Excerpted records:
======

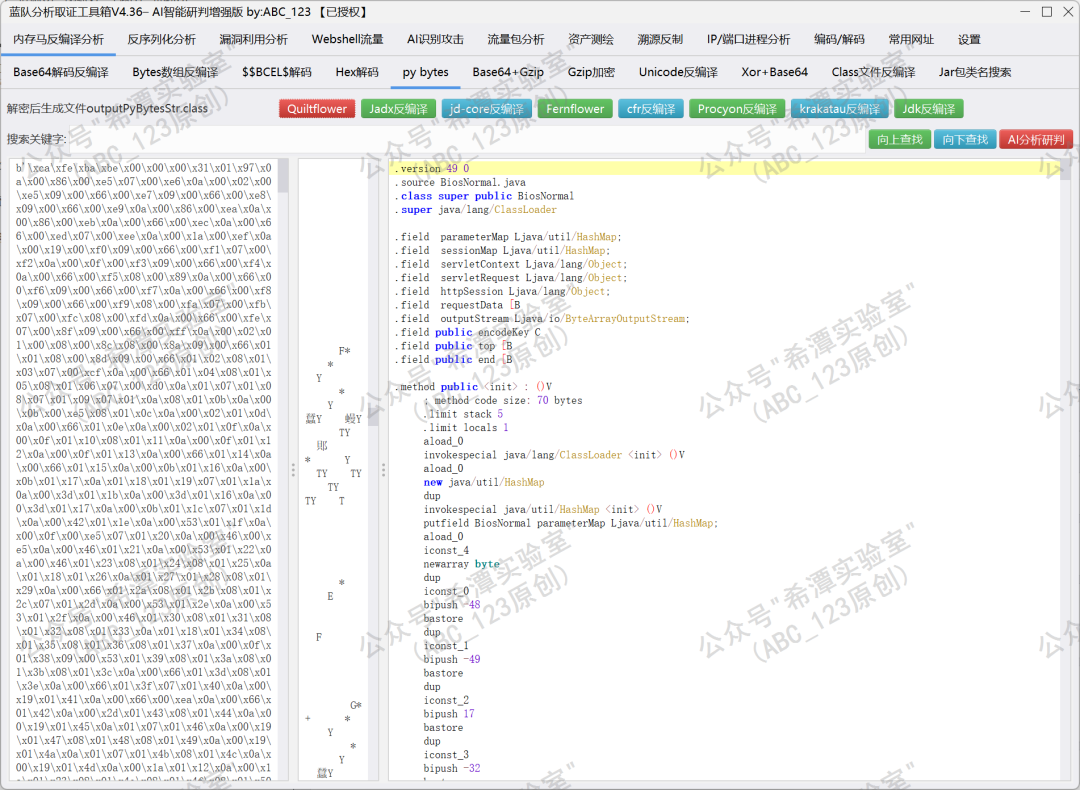1080x790 pixels.
Task: Select the Base64+Gzip sub-tab
Action: 508,72
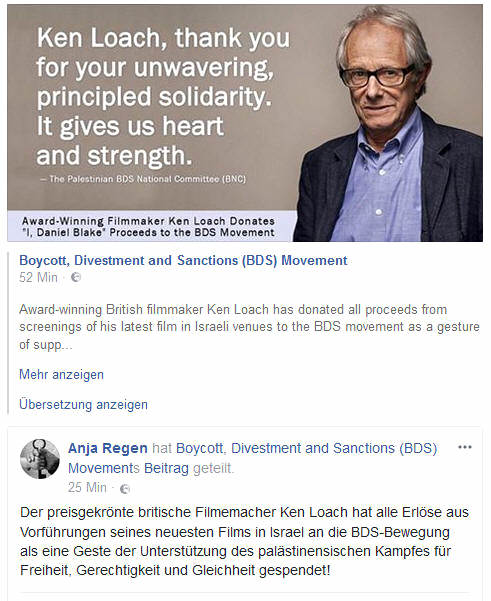Open the three-dot post options menu
Screen dimensions: 491x601
point(465,447)
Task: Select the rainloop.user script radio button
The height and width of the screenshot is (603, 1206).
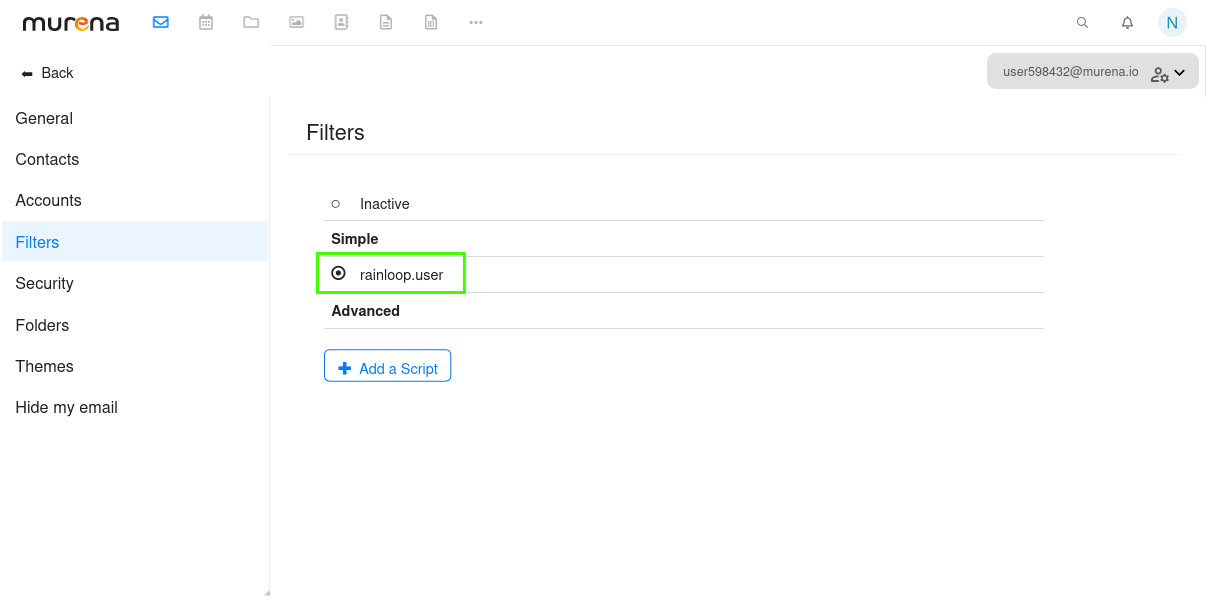Action: point(338,272)
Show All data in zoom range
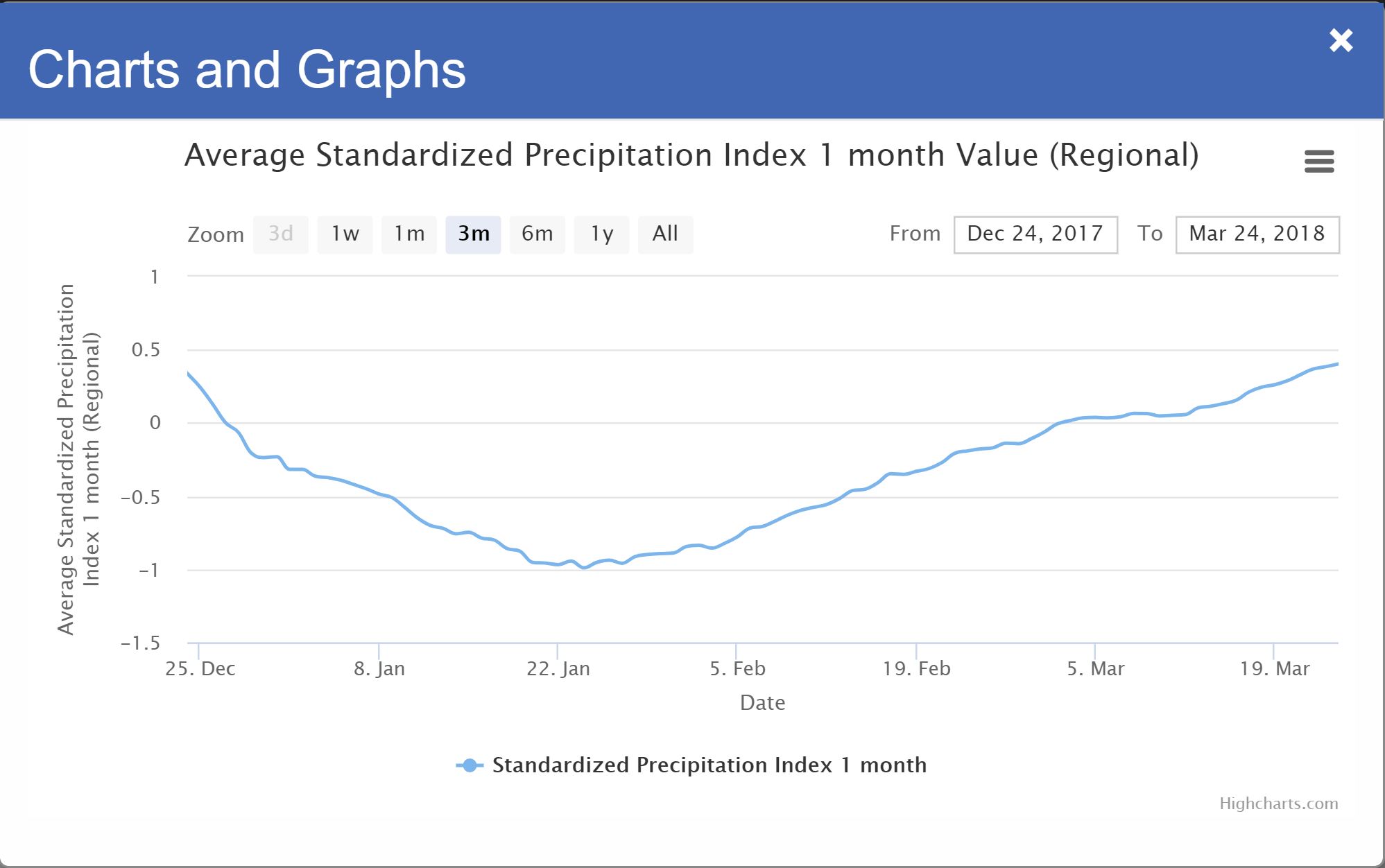This screenshot has width=1385, height=868. [665, 234]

======

Aim:
Write each line of the records above as a JSON list of strings, one string per line, skipping blank lines and leaving out the pictures.

Problem solution:
[
  "1080x790 pixels.",
  "Task: Select the Base64+Gzip sub-tab",
  "Action: 508,72",
  "Open the three-dot post options menu",
  "Screen dimensions: 491x601",
  "point(465,447)",
  "Task: Select the rainloop.user script radio button",
  "The height and width of the screenshot is (603, 1206).",
  "Action: point(338,272)",
  "Show All data in zoom range",
  "This screenshot has width=1385, height=868. [665, 234]"
]